I played in a band for almost five years and quit (actually, several of us quit) in Oct 2019 shortly before the pandemic. That same band just had their first gig last night and used a fill in drummer as they haven't found a permanent replacement. I am still friends with these people and I recorded the album they released last night so I went to the gig to show support and to have a nice night out with the wifey. I'll be totally honest in saying they were pretty sloppy and did not play to the level that we were at back when we were all together and still playing constantly. I'm not holding it against them, half of us bailed then the singer tried to throw together a last minute show two years later. The reason I bring this up is because I noticed every single tiny little mistake that took place... Not one other person in the crowd did.
 

roncadillac

Member
Well, honestly; i did a poor job last night.

I take full personal responsibility and figure that it was due to my lack of experience and skill. I was unrehearsed (i knew the music, we just didn’t have time to go over it before the show) and couldn’t hear any of the band members (I know some included in their advice that I should be sure that I hear everyone, but there was nothing that could’ve been done about it). Had to rely on visuality of keyboard player’s hands/bass players fingers for tempo (because there was no click), so I struggled A LOT with that. BUT I figure that none of that shouldn’t matter and I should’ve been able to hang in there regardless. I couldn’t.

Huge confidence breaker (not that I had a ton to begin with). Kinda making me reconsider altogether. Thanks everyone for the advice and support. You guys are great. Might take a little break from the forum. Don’t really feel like “drummer” rn 😂
Dont let it get you down! I am a firm believer in visual queues. For example, the band I'm in now has a TON of random stops, catches, and dynamic changes. I'm much more familiar and comfortable with the material now but when I first started with them I would have been screwed had it not been for the keyboard player/singer/songwriter's ability to "conduct" the band via hand signals.

We've all had bad gigs, just keep going!
 

J-W

Well-known member
Well, honestly; i did a poor job last night.

I take full personal responsibility and figure that it was due to my lack of experience and skill. I was unrehearsed (i knew the music, we just didn’t have time to go over it before the show) and couldn’t hear any of the band members (I know some included in their advice that I should be sure that I hear everyone, but there was nothing that could’ve been done about it). Had to rely on visuality of keyboard player’s hands/bass players fingers for tempo (because there was no click), so I struggled A LOT with that. BUT I figure that none of that shouldn’t matter and I should’ve been able to hang in there regardless. I couldn’t.

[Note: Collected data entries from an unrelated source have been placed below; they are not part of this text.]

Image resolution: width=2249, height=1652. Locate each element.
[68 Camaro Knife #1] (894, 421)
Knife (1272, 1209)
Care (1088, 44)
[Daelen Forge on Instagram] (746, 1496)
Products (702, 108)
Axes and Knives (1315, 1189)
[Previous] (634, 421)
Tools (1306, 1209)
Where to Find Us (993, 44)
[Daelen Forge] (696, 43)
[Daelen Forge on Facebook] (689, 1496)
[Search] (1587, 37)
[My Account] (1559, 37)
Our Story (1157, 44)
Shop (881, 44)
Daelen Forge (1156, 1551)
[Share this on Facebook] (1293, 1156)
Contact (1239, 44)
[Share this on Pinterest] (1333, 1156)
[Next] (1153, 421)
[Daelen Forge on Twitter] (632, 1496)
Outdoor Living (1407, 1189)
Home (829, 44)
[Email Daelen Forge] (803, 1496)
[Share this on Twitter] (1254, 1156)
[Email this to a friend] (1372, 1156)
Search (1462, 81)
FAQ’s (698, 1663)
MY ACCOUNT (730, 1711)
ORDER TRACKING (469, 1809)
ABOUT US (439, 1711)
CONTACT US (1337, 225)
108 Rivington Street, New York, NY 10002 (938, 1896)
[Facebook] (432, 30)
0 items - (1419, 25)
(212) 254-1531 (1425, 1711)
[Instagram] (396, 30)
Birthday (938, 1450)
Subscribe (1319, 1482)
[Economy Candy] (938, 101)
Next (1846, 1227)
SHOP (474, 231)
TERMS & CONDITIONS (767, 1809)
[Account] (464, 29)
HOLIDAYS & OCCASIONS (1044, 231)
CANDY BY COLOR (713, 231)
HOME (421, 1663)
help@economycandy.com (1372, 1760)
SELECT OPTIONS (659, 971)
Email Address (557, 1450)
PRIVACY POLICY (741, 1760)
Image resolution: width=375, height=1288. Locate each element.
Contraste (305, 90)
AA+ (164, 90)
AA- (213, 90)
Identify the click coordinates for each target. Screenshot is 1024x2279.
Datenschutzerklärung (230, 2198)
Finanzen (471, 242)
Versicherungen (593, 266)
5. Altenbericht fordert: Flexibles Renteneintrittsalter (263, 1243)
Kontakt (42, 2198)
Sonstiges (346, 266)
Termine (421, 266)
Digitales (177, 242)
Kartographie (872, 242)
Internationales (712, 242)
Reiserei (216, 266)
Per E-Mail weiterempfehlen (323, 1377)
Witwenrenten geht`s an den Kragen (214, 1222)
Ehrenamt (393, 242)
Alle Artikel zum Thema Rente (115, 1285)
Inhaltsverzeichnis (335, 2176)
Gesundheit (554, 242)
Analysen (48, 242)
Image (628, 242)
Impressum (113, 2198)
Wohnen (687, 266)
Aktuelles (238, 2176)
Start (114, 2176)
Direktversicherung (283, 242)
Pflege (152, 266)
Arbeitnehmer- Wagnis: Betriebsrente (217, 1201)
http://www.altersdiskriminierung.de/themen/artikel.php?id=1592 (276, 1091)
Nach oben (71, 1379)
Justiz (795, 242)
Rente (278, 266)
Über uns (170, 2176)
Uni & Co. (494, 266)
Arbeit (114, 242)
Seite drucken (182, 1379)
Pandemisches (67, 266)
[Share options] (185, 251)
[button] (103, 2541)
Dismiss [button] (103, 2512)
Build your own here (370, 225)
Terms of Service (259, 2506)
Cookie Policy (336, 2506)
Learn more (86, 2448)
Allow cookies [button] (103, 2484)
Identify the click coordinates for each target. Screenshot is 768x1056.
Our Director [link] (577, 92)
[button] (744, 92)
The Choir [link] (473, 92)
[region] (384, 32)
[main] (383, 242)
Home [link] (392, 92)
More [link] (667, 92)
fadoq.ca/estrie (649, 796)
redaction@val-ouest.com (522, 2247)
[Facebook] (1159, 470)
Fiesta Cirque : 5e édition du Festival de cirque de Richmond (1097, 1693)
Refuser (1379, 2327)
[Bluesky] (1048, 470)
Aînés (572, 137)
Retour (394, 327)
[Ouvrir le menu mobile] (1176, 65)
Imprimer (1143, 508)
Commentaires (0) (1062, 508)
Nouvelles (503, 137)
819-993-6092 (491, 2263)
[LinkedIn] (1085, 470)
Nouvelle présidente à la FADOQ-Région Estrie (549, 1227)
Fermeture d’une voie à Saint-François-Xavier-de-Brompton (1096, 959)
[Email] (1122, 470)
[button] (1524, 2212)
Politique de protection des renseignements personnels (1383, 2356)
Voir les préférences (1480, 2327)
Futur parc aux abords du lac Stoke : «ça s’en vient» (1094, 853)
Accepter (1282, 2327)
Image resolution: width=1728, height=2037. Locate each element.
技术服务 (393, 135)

Huge confidence breaker (not that I had a ton to begin with). Kinda making me reconsider altogether. Thanks everyone for the advice and support. You guys are great. Might take a little break from the forum. Don’t really feel like “drummer” rn 😂

Hold on there, before you hang it up. So you think you did a poor job but did you really? I mean, did anyone even notice or say anything?
Was it a total disaster where songs completely fell apart, or was it just that you couldn't hear the rest of the band and things just weren't perfect?
As said before, no one (but Ian ;)) notices minor mistakes like you do. The beauty of playing live is that any mistakes, if they even get noticed, go into the wind and the next note immediately covers them up. No one dwells on them. You shouldn't either. (Unless, of course, your band is recording their first "live" album :p).
I totally get that a bad gig can be a confidence breaker, but the fact that you recognize your mistakes, know how to correct them (and if not, ask here), and came out the other end alive means that, in a way, it was a successful gig. Failure isn't the end, it's just a step in the process of achieving success.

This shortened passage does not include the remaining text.